## Given problem
Copy the rows below, swapping every "screenshot" for "page" and leaving the rest unchanged.

## Raw data
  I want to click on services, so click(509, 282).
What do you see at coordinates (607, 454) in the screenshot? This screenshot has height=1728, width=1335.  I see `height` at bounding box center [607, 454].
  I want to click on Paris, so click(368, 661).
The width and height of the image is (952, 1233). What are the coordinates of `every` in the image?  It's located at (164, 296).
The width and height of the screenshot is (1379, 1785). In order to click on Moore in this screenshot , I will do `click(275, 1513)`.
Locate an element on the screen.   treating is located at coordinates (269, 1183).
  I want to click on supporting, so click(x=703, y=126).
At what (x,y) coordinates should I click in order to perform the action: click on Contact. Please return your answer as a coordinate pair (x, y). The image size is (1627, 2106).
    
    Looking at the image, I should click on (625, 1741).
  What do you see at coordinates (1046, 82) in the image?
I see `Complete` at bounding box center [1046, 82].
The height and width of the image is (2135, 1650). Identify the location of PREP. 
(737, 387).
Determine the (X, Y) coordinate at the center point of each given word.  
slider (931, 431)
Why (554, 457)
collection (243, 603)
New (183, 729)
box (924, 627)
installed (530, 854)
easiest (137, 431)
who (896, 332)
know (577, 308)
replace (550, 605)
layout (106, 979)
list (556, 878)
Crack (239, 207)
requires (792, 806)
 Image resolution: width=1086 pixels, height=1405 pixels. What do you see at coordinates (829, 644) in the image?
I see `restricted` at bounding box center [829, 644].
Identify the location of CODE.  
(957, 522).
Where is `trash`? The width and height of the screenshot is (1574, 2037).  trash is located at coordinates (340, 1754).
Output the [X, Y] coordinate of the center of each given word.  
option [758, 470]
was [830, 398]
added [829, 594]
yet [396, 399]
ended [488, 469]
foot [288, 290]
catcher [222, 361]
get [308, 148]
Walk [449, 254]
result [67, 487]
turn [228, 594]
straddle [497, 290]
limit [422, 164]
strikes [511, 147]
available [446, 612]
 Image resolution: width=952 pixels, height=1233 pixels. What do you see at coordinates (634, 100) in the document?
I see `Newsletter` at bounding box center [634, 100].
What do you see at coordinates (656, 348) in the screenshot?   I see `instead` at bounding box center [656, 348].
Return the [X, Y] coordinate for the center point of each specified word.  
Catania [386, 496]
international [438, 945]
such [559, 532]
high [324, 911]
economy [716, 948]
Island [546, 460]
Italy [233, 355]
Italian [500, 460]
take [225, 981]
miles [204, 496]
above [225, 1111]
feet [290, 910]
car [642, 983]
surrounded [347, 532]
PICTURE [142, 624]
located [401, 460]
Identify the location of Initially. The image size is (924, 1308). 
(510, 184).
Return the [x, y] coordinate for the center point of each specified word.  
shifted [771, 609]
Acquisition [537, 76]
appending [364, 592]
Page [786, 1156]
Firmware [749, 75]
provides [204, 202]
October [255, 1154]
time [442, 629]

## Result
  I want to click on services, so click(509, 282).
What do you see at coordinates (607, 454) in the page? This page has height=1728, width=1335.  I see `height` at bounding box center [607, 454].
  I want to click on Paris, so click(368, 661).
The width and height of the image is (952, 1233). What are the coordinates of `every` in the image?  It's located at (164, 296).
The width and height of the page is (1379, 1785). In order to click on Moore in this page , I will do `click(275, 1513)`.
Locate an element on the screen.   treating is located at coordinates (269, 1183).
  I want to click on supporting, so click(x=703, y=126).
At what (x,y) coordinates should I click in order to perform the action: click on Contact. Please return your answer as a coordinate pair (x, y). The image size is (1627, 2106).
    
    Looking at the image, I should click on (625, 1741).
  What do you see at coordinates (1046, 82) in the image?
I see `Complete` at bounding box center [1046, 82].
The height and width of the image is (2135, 1650). Identify the location of PREP. 
(737, 387).
Determine the (X, Y) coordinate at the center point of each given word.  
slider (931, 431)
Why (554, 457)
collection (243, 603)
New (183, 729)
box (924, 627)
installed (530, 854)
easiest (137, 431)
who (896, 332)
know (577, 308)
replace (550, 605)
layout (106, 979)
list (556, 878)
Crack (239, 207)
requires (792, 806)
 Image resolution: width=1086 pixels, height=1405 pixels. What do you see at coordinates (829, 644) in the image?
I see `restricted` at bounding box center [829, 644].
Identify the location of CODE.  
(957, 522).
Where is `trash`? The width and height of the page is (1574, 2037).  trash is located at coordinates (340, 1754).
Output the [X, Y] coordinate of the center of each given word.  
option [758, 470]
was [830, 398]
added [829, 594]
yet [396, 399]
ended [488, 469]
foot [288, 290]
catcher [222, 361]
get [308, 148]
Walk [449, 254]
result [67, 487]
turn [228, 594]
straddle [497, 290]
limit [422, 164]
strikes [511, 147]
available [446, 612]
 Image resolution: width=952 pixels, height=1233 pixels. What do you see at coordinates (634, 100) in the document?
I see `Newsletter` at bounding box center [634, 100].
What do you see at coordinates (656, 348) in the page?   I see `instead` at bounding box center [656, 348].
Return the [X, Y] coordinate for the center point of each specified word.  
Catania [386, 496]
international [438, 945]
such [559, 532]
high [324, 911]
economy [716, 948]
Island [546, 460]
Italy [233, 355]
Italian [500, 460]
take [225, 981]
miles [204, 496]
above [225, 1111]
feet [290, 910]
car [642, 983]
surrounded [347, 532]
PICTURE [142, 624]
located [401, 460]
Identify the location of Initially. The image size is (924, 1308). 
(510, 184).
Return the [x, y] coordinate for the center point of each specified word.  
shifted [771, 609]
Acquisition [537, 76]
appending [364, 592]
Page [786, 1156]
Firmware [749, 75]
provides [204, 202]
October [255, 1154]
time [442, 629]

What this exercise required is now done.